▸ **What you have to do**: Write out the material below exactly, with no line missing.
** Opening Records supplied block **
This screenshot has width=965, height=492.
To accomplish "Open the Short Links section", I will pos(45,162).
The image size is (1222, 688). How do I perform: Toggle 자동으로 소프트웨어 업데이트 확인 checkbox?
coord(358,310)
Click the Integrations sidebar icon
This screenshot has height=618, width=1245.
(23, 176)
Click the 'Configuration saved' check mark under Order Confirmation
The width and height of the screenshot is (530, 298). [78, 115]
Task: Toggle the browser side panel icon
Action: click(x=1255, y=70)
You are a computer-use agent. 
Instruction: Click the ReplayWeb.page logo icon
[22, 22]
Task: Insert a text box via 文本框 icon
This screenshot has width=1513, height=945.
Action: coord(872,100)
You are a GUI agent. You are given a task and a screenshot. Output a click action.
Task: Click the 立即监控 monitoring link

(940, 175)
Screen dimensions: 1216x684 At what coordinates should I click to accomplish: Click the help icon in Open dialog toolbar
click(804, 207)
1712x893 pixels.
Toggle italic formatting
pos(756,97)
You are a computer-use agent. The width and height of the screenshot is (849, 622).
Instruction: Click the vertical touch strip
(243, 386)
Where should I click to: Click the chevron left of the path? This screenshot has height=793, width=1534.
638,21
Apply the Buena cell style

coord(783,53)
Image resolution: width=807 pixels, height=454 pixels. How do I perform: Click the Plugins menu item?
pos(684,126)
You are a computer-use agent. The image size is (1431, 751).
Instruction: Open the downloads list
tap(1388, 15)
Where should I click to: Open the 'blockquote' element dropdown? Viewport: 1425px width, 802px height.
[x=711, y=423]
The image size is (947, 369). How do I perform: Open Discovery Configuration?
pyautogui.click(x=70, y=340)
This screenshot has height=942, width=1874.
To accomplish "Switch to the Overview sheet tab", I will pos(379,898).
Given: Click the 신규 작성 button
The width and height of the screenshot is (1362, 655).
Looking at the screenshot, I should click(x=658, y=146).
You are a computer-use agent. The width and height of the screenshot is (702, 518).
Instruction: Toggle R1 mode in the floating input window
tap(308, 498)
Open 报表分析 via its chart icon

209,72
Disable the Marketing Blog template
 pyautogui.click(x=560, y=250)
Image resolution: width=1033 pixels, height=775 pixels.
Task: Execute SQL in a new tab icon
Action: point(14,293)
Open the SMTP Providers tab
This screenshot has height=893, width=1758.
** Closing Records supplied block **
▸ **Task output**:
This screenshot has width=965, height=492.
To accomplish "Open the Short Links section", I will pos(45,162).
The image size is (1222, 688). How do I perform: Toggle 자동으로 소프트웨어 업데이트 확인 checkbox?
coord(358,310)
Click the Integrations sidebar icon
This screenshot has height=618, width=1245.
(23, 176)
Click the 'Configuration saved' check mark under Order Confirmation
The width and height of the screenshot is (530, 298). [78, 115]
Task: Toggle the browser side panel icon
Action: click(x=1255, y=70)
You are a computer-use agent. 
Instruction: Click the ReplayWeb.page logo icon
[22, 22]
Task: Insert a text box via 文本框 icon
This screenshot has width=1513, height=945.
Action: coord(872,100)
You are a GUI agent. You are given a task and a screenshot. Output a click action.
Task: Click the 立即监控 monitoring link

(940, 175)
Screen dimensions: 1216x684 At what coordinates should I click to accomplish: Click the help icon in Open dialog toolbar
click(804, 207)
1712x893 pixels.
Toggle italic formatting
pos(756,97)
You are a computer-use agent. The width and height of the screenshot is (849, 622).
Instruction: Click the vertical touch strip
(243, 386)
Where should I click to: Click the chevron left of the path? This screenshot has height=793, width=1534.
638,21
Apply the Buena cell style

coord(783,53)
Image resolution: width=807 pixels, height=454 pixels. How do I perform: Click the Plugins menu item?
pos(684,126)
You are a computer-use agent. The image size is (1431, 751).
Instruction: Open the downloads list
tap(1388, 15)
Where should I click to: Open the 'blockquote' element dropdown? Viewport: 1425px width, 802px height.
[x=711, y=423]
The image size is (947, 369). How do I perform: Open Discovery Configuration?
pyautogui.click(x=70, y=340)
This screenshot has height=942, width=1874.
To accomplish "Switch to the Overview sheet tab", I will pos(379,898).
Given: Click the 신규 작성 button
The width and height of the screenshot is (1362, 655).
Looking at the screenshot, I should click(x=658, y=146).
You are a computer-use agent. The width and height of the screenshot is (702, 518).
Instruction: Toggle R1 mode in the floating input window
tap(308, 498)
Open 报表分析 via its chart icon

209,72
Disable the Marketing Blog template
 pyautogui.click(x=560, y=250)
Image resolution: width=1033 pixels, height=775 pixels.
Task: Execute SQL in a new tab icon
Action: point(14,293)
Open the SMTP Providers tab
This screenshot has height=893, width=1758.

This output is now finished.